Sparse air-quality monitoring by regulators and heavy reliance on polluters to self-report their emissions create further hidden pollution, the researcher said, which disproportionately affects low-income households and communities of color.
“I think at state and federal levels, there’s a role for better monitoring of pollution and better publication of pollution data,” Hausman said.
One community leader said she can confirm Detroiters have experienced what the recently published U-M research says.
She pointed to communication gaps when environmental hazards happened in past years in industry-heavy southwest Detroit, said Laprisha Berry Daniels, executive director for nonprofit Detroiters Working for Environmental Justice.
“There was a time when there was an incident in industry in southwest Detroit and southwest Detroit residents were not evacuated, and a neighboring community, Melvindale, was evacuated. And folks in southwest Detroit did not get information about what was happening. And folks in a neighboring community did receive information about what was happening,” Daniels said.
An explosion at the Marathon Detroit Refinery in southwest Detroit in 2013 led to evacuations in neighboring Melvindale, but not in Detroit.
“This does happen and there is no system in place for Detroiters, to alert them of these environmental hazards. Or if there is a system in place, it doesn’t work. Because residents in southwest Detroit did not know what was happening.
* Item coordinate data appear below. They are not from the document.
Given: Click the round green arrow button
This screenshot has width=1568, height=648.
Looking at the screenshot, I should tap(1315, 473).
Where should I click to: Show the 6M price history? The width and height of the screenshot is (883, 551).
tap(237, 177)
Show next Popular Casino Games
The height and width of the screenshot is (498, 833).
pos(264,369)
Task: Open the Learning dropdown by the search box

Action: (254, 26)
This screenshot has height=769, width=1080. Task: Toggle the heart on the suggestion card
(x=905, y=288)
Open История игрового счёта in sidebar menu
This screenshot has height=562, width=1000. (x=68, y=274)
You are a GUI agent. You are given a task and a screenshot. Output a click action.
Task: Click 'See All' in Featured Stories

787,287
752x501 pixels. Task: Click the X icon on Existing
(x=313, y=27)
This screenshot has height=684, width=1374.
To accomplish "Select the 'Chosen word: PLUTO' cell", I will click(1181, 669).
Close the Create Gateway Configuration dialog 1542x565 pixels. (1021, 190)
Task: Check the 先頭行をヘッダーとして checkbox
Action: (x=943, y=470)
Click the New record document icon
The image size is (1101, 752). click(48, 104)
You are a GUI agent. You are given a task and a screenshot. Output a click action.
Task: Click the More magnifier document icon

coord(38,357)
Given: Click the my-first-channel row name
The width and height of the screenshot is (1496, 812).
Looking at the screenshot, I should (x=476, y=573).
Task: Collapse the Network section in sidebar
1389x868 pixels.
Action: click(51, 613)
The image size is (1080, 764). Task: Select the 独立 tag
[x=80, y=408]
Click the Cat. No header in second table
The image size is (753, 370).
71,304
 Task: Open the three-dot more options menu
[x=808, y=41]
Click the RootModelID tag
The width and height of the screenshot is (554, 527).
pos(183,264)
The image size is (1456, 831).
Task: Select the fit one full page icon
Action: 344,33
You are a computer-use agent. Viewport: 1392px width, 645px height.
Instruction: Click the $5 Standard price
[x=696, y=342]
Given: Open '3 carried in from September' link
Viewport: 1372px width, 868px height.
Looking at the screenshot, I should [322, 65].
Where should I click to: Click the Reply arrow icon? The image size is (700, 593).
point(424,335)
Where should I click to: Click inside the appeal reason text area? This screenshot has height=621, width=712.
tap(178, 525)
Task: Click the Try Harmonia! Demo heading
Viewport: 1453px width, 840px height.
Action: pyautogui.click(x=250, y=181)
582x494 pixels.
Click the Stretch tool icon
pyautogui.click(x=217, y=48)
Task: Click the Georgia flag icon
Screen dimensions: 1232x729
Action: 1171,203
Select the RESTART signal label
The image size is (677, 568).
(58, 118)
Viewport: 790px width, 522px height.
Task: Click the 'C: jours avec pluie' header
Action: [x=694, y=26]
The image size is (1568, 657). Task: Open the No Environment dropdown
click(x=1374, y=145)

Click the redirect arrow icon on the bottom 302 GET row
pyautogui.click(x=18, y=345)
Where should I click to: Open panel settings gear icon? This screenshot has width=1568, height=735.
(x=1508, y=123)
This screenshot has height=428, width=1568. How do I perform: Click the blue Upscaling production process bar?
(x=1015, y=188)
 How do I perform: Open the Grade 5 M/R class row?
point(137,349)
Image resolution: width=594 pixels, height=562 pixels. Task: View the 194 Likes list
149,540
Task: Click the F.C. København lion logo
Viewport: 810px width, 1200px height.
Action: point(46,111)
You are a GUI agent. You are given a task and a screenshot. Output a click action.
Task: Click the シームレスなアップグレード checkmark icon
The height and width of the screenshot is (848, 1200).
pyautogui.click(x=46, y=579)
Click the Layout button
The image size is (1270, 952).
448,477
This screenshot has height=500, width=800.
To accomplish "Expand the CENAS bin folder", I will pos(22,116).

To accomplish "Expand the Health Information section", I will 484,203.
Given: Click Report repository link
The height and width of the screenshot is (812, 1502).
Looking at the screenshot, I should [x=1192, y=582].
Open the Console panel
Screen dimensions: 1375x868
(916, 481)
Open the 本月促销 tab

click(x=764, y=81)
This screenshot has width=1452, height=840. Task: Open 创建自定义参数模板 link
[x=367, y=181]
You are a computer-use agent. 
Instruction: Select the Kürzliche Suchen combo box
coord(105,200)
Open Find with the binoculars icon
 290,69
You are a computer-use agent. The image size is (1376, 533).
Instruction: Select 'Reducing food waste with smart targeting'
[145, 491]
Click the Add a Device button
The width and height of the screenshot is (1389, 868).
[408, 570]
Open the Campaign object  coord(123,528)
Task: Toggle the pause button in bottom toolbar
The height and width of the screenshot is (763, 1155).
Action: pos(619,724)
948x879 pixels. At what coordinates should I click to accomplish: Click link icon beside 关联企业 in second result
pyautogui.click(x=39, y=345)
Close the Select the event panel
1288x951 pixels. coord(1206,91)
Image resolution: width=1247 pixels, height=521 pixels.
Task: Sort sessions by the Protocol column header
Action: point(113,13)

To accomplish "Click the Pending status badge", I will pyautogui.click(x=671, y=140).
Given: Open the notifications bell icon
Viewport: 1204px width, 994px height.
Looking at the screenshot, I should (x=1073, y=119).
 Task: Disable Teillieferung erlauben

They were not informed of what was happening,” Daniels said.
The nonprofit leader said yet another layer of environmental justice concern is revealed by the U-M research: some solutions may be financially out of reach for those most impacted.
For example, she said both using an air conditioner rather than opening windows and also running an indoor air purifier can often provide better air quality inside homes close to industrial polluters; but both cost money, not only to buy the appliances but also to power them and replace filters.
“We have to think about the economics of that, the cost of that when there’s already undue energy burden on a lot of impacted communities and justice communities there. There’s already that concern. These are lower-income communities,” Daniels said.
“And then you want me to plug up something else, right? I just can’t afford to plug anything else up.”
There is an effort to improve the way information is shared – specifically in southwest Detroit.
The Michigan Department of Environment, Great Lakes and Energy received a $200,000 grant from the U.S. Environmental Protection Agency to make a game plan to close communication lag times and promote better community health in Southwest Detroit.
The project was delayed because of the COVID-19 pandemic as it requires intense community conversations and meetings with various community groups, and lack of internet access for many in the community meant virtual meetings wouldn’t work well, said Hugh McDiarmid Jr., EGLE communication manager.
“Southwest Detroit was chosen because it is such a microcosm of many of the challenges faced by environmental justice and frontline communities across Michigan and elsewhere,” he said.
The goal of the pilot resiliency plan is to develop a method that can serve as a template for other communities to adopt, McDiarmid said.
Meanwhile, the White House recently unveiled the beta version of its new climate justice screening tool that will map areas most in need of federal investment. The effort is expected to help achieve President Joe Biden’s mandate that 40 percent of federal investments in sustainable and green infrastructure – such as clean energy, pollution cleanup, and water improvements – go to communities that are marginalized, underserved, and overburdened by pollution.